Membrane translocation of p47phox was increased after bupivacaine exposure, which was inhibited by NOX inhibition. (a, b) The protein level of total p47phox after bupivacaine incubation at different time points was measured by Western blot. The level of p47phox membrane translocation was detected by the ratio of p47phox expressed in the cytosol and membrane. (c, d) SH-SY5Y cells were treated with 1.5 mM bupivacaine for 3 h and incubated with DH10 medium until 24 h. SH-SY5Y cells were pretreated with VAS2870 (10 μM) 30 min prior to bupivacaine treatment. The level of p47phox translocation in SH-SY5Y cells with different treatments. (e, f) The level of p47phox translocation in animal models. (g) The level of p47phox membrane translocation was detected by immunofluorescent staining.

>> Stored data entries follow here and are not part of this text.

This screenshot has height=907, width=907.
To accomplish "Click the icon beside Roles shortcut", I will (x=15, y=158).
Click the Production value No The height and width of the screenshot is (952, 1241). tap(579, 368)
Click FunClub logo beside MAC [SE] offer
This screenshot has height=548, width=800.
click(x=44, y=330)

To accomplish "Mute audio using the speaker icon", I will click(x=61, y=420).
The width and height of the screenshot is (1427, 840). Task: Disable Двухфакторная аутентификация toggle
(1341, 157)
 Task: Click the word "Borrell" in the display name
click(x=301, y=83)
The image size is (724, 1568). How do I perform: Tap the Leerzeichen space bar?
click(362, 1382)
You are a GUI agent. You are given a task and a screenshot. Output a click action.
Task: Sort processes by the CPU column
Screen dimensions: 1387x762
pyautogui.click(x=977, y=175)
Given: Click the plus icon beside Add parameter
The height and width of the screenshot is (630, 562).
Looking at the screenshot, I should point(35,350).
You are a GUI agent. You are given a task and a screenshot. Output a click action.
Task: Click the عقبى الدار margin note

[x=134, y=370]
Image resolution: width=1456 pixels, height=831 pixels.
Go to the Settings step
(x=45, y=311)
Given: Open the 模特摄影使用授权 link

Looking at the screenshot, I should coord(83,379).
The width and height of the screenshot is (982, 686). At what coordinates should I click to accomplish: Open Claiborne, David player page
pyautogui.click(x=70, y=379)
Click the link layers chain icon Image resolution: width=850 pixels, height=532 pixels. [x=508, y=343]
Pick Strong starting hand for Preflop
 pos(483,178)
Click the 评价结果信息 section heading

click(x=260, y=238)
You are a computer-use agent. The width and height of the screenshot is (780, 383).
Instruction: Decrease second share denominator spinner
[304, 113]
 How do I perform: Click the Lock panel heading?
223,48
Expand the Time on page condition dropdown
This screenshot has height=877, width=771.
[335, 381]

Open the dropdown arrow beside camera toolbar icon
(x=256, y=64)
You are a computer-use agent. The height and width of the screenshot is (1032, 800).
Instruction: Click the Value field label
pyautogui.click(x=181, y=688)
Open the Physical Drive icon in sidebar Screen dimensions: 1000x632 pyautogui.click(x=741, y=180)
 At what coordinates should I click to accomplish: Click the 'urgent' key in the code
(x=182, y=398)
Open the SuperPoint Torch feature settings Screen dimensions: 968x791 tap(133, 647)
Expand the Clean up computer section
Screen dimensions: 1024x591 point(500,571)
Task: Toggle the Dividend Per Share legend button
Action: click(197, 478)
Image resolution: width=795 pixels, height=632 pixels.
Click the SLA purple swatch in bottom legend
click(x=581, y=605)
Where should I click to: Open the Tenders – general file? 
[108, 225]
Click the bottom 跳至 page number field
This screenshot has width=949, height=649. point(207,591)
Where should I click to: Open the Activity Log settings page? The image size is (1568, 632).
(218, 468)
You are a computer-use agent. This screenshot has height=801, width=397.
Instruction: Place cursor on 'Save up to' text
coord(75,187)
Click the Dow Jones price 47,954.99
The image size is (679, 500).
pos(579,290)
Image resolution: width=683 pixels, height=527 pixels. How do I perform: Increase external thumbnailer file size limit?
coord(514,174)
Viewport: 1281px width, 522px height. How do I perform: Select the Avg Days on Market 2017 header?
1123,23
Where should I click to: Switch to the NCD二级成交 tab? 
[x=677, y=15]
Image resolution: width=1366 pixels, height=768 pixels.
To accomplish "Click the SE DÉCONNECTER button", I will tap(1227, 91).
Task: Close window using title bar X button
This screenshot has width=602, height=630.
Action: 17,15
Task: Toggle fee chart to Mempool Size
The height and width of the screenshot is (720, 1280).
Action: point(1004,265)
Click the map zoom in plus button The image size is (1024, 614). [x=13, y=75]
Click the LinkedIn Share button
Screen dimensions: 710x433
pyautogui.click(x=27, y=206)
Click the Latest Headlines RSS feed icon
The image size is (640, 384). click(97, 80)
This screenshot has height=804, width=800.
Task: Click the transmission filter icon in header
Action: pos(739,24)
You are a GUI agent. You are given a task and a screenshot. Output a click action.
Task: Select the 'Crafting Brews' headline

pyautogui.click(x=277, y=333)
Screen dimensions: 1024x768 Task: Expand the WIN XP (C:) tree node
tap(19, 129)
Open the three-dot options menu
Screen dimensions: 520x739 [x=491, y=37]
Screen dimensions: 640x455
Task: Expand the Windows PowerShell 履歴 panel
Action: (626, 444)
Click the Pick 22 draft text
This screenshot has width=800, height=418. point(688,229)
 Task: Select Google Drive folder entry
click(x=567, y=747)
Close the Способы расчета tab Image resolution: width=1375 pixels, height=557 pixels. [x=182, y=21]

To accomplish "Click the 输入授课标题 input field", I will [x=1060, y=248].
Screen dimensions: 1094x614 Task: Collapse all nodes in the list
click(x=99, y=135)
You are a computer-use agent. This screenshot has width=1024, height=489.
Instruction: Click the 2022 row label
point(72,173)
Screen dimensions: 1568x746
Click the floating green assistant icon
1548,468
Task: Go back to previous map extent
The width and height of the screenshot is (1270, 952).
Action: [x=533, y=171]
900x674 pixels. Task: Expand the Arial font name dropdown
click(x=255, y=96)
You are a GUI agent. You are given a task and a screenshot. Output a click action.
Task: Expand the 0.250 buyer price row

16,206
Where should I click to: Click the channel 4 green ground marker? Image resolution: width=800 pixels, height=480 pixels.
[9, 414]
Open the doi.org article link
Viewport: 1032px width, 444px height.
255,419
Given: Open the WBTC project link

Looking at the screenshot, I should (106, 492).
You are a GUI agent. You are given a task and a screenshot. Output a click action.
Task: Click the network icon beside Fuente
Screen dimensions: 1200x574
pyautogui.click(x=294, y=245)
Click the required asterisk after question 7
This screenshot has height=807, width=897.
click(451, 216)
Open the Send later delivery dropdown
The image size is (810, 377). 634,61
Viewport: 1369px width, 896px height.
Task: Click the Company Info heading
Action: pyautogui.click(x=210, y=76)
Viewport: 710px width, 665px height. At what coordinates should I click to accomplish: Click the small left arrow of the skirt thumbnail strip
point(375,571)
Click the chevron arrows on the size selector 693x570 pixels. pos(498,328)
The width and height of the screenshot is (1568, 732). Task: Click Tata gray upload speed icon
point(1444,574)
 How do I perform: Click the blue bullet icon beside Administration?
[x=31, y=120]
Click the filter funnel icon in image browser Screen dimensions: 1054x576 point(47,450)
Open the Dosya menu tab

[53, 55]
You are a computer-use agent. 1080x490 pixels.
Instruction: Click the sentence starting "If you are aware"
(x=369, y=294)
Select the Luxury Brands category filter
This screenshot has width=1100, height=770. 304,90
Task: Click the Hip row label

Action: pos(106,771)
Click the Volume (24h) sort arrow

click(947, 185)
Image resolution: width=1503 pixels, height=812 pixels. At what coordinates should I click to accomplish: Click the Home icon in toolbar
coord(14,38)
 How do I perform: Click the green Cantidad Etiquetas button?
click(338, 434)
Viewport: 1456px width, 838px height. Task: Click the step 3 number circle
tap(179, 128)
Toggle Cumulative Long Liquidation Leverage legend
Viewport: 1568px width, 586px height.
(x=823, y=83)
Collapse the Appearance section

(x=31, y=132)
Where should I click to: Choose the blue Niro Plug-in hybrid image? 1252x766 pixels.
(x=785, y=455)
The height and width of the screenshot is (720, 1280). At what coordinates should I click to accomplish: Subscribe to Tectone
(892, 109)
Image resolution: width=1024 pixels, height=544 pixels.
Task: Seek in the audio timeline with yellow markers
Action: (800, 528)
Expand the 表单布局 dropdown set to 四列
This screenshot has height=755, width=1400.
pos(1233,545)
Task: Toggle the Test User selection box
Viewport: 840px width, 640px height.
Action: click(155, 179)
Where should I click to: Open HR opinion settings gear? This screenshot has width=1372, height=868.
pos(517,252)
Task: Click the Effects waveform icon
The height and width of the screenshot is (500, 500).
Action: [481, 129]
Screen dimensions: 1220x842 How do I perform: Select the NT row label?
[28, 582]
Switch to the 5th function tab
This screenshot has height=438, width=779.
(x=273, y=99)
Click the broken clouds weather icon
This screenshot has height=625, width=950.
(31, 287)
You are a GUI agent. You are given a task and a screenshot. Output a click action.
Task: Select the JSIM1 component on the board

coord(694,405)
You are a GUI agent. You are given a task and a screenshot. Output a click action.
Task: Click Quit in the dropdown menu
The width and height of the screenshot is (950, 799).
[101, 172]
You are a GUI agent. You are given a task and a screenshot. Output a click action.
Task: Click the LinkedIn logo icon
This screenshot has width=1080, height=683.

Pan-cadherin is a widely used membrane marker and was stained green, targeted protein p47phox was stained red, and nucleus was stained with DAPI (blue). Data represent mean ± SD of at least 3 independent experiments or for 6 rats each group. Scale bar: 10 μm.^∗P < 0.05 versus Con group. ^#P < 0.05 versus Bup group. ^&P < 0.05 versus VAS group.

Figure 4

p47phox gene knockdown reduced bupivacaine-induced ROS overexpression and cell injury. (a, b) The level of cytoplasmic peroxide (DCFH-DA, green) and O₂^.− (DHE, red) was measured by microscopy. (c) The production of cytoplasmic peroxide (DCFH-DA) and O₂^.− (DHE) was measured by a microplate reader. (d, e) The ratio of apoptotic cells was detected by TUNEL staining. Cells tagged by white arrows were TUNEL positive. (f, g) The protein level of cleaved caspase-3 and phospho-γ-H2A.x was measured by Western blot. (f, h) The translocation of p47phox was measured by Western blot. Data represent mean ± SD of at least 3 independent experiments. Scale bar: 50 μm. ^∗P < 0.05 versus control (NC) group. ^#P < 0.05 versus Bup group. ^&P < 0.05 versus p47si group.